Soundwave said:
I guess why do even care so much about the box office? It's not like Disney is sharing any of that money with you. And it's not like Star Wars movies are ever going to stop being made ... Star Trek is only a fraction as successful as Star Wars box office wise and there's another Star Trek in development by Quentin Tarantino no less (which makes it the 14th Star Trek movie, lol). So really there's no danger of that. Maybe it underperformed a tad, but it's still the no.1 movie domestically and internationally for 2017. It's not even a low point for Star Wars either, since AOTC and Revenge of the Sith and Rogue One all grossed less to boot inflation adjusted. |
@ bold
That's the most ridiculous thing to say in an argument. It just shows you have little argument, so have to use strawmen. I mean if you're going to be like that, why even have ANY argument about ANY topic, unless it directly affects you monetarily. And obviously, you care about it, as you continue to come in here to defend the film. Does people hating/disliking the film have any real impact on you? No. Does people seeing how poorly it performed against expectations really matter in your life? No. So why continue to come in this thread to defend the movie?

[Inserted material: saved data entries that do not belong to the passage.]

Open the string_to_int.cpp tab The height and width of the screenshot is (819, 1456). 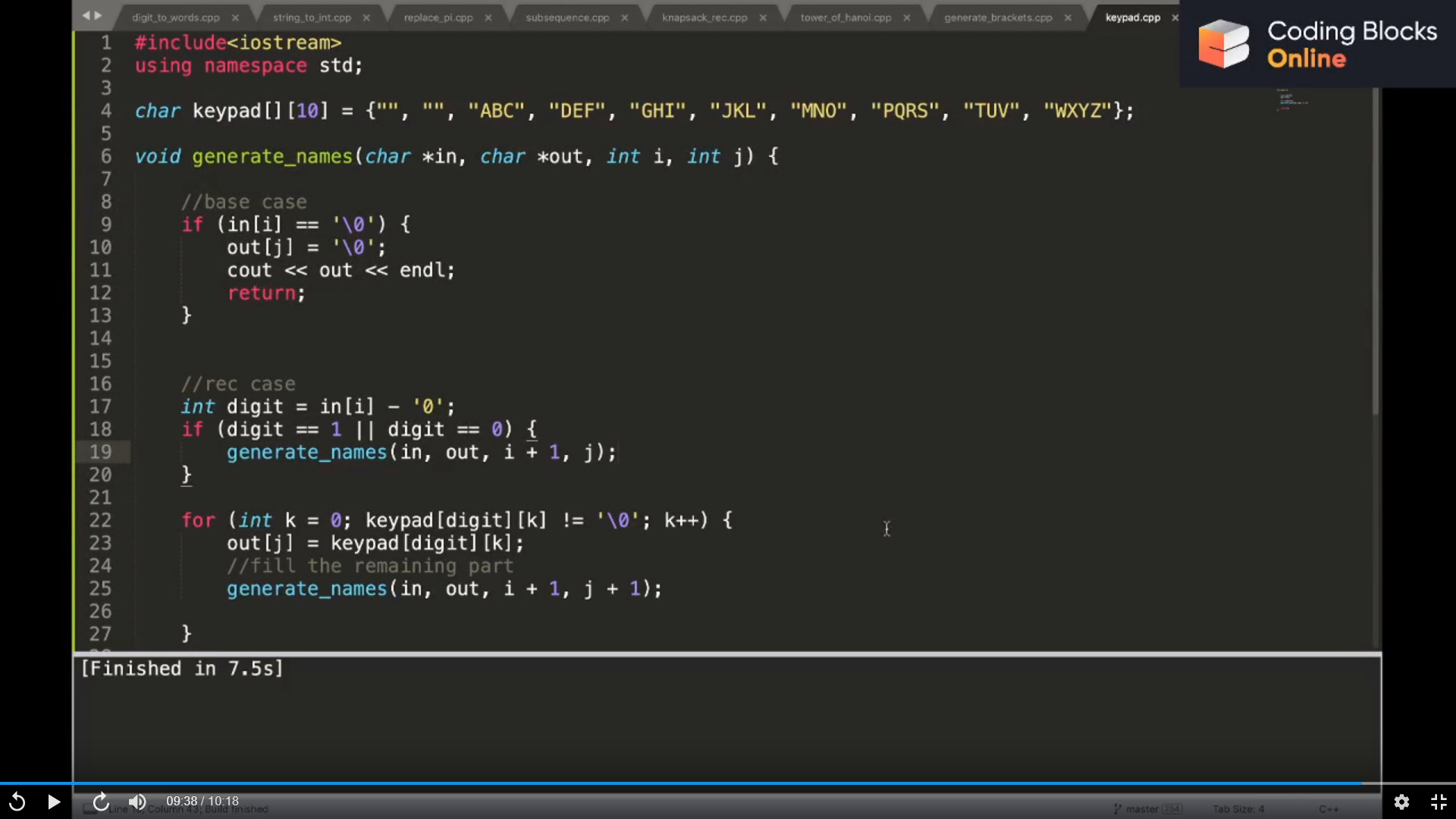pos(312,17)
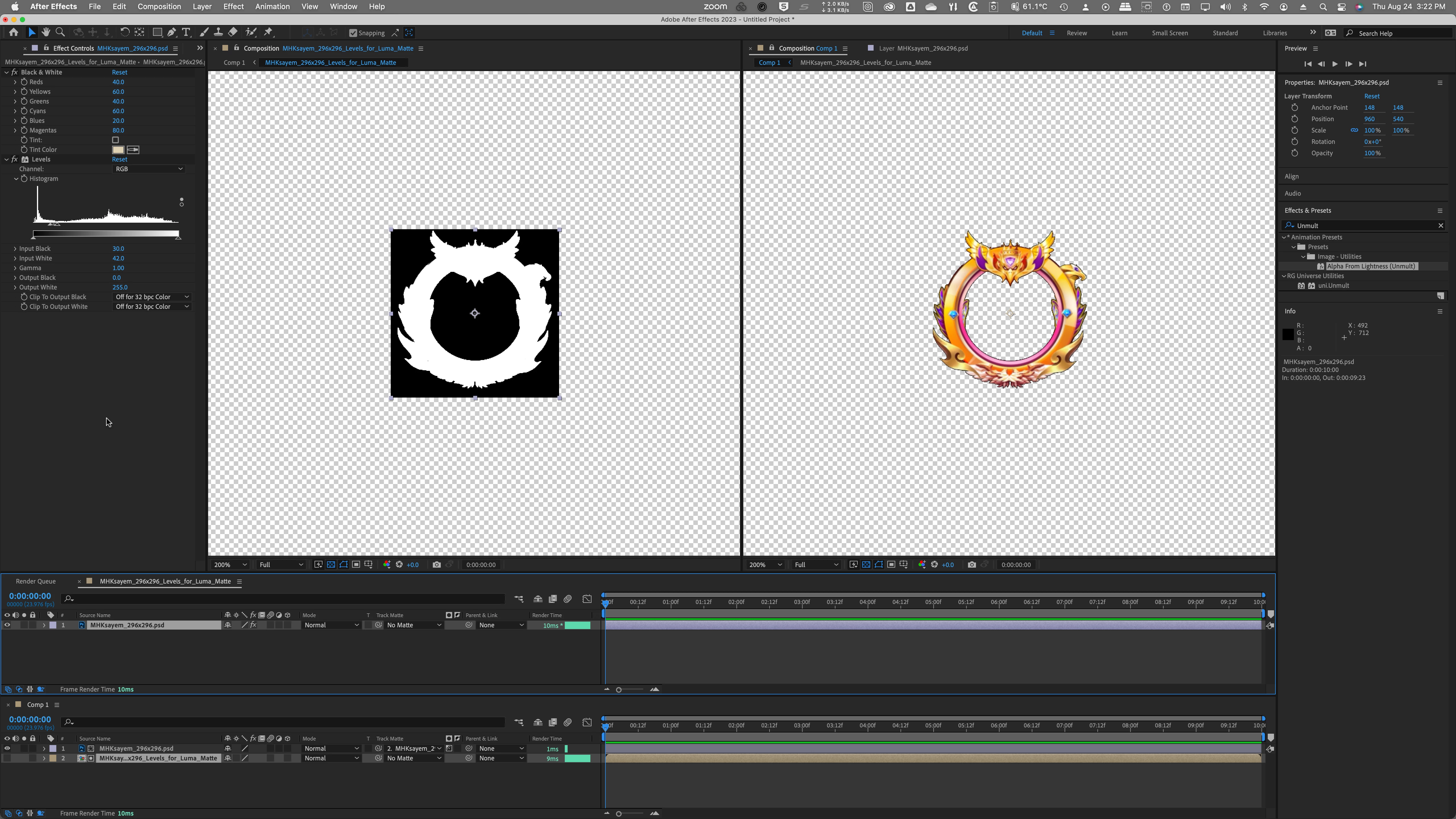Select the Clone Stamp tool
This screenshot has width=1456, height=819.
[x=218, y=32]
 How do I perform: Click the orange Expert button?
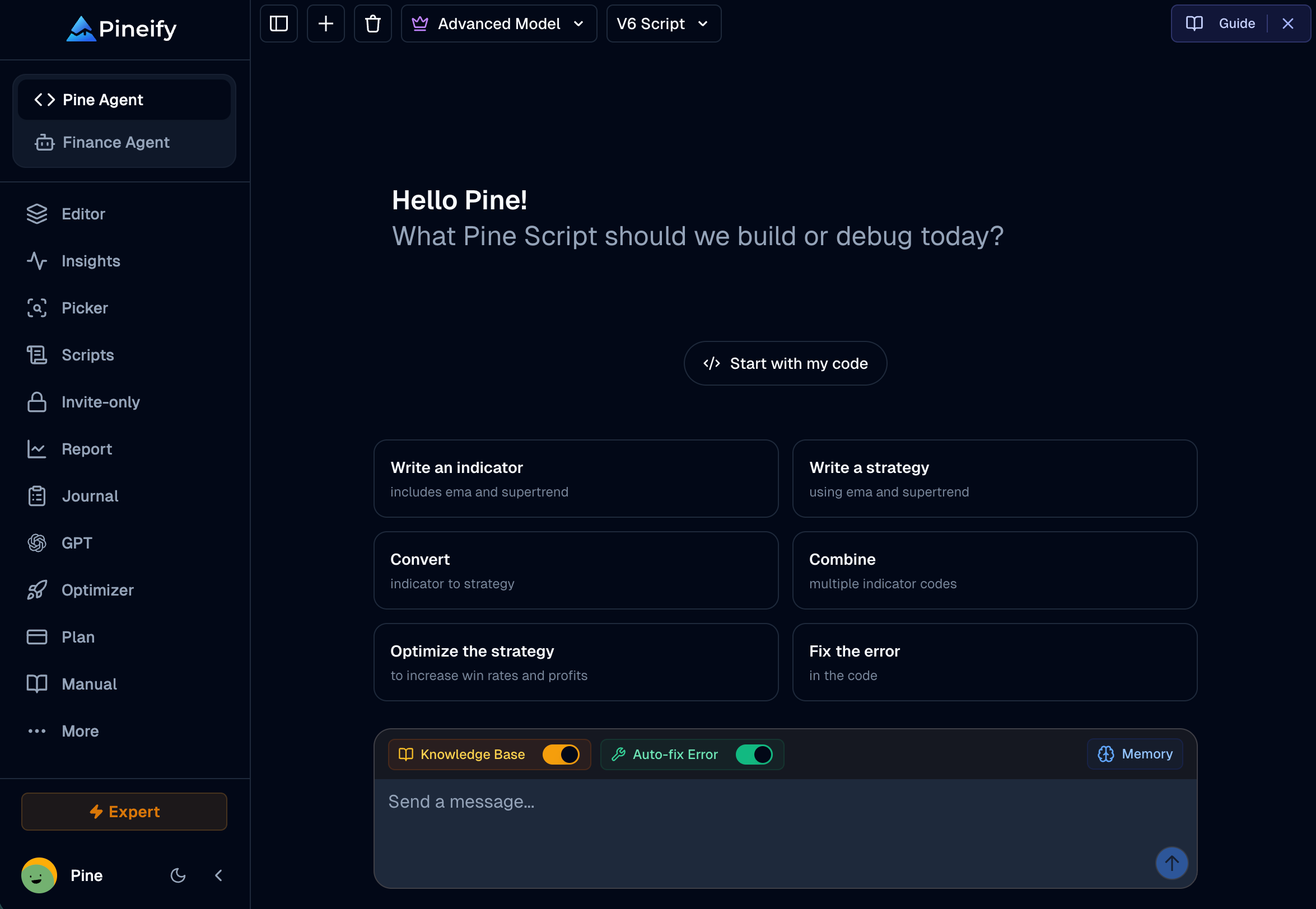pos(124,812)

A tad is in understatement. If analysts thought it was going to still do $1.6B after the 68% drop, then you know they fully expected it to do at least $1.7B-$1.8B before that drop. This would have had it outperform Avengers by ~$200M-$300M. Instead its going to be under that movie by ~$200M. And the fact that we have to continually compare it to a prequel (ROTS) that wasn't that well received, which TLJ will end up outdoing it by ~$100M (which really could be explained away by the much expanded market we have seen since the prequels), a poorly received prequel (AOTC), and a spinoff, just shows how low we have to go in the franchise to make this one seem like it did great. ESB did $1.5B, adjusted, with an even smaller market than the prequels. For TLJ to fall even short of that is telling. Especially when we already have an example of how a main installment of SW can perform in this expanded market, TFA. Well, if it's a decent flick.
A_C_E said:
2. Cool story. You just committed the Appeal to Probability fallacy, good job. Back to reality, that huge weekend exists, none of your "stories" are going to change that. 3. (Another fallacy? This is three already.) What a strawman, lol. No one is saying they are ecstatic about being down, but they aren't unhappy about making the amount of money they just made, that would be stupid to think. Your argument is flawed, fallacious and pessimistic, try to be realistic. |
1. Uh, not sure if you know this, but much poorer than expected performance at the BO, a lowered image of the franchise by many WW, which will most likely hurt box office sales going forward (they already expect Han Solo to perform poorly), and lower merch sales than even RO does affect ROI. Unless you want to come up with some great argument about how it doesn't...?
2. That one just went over your head, I guess. The point wasn't "Hey, we should just ignore the opening weekend because it was mostly hype." The point was "Hey, look at how poorly this film is performing outside of opening weekend. It's barely doing any better than RO, a spinoff. In fact, in the later weeks, RO is having much better legs. Meaning in the end, TLJ may only have outperformed RO's numbers for the weeks outside of its opening by <5%."
3. Read #1. They're not just down in BO revenue for one film.
I'd say, I'm the one being the realist. Looking at the big picture. No flaw or fallacy in that.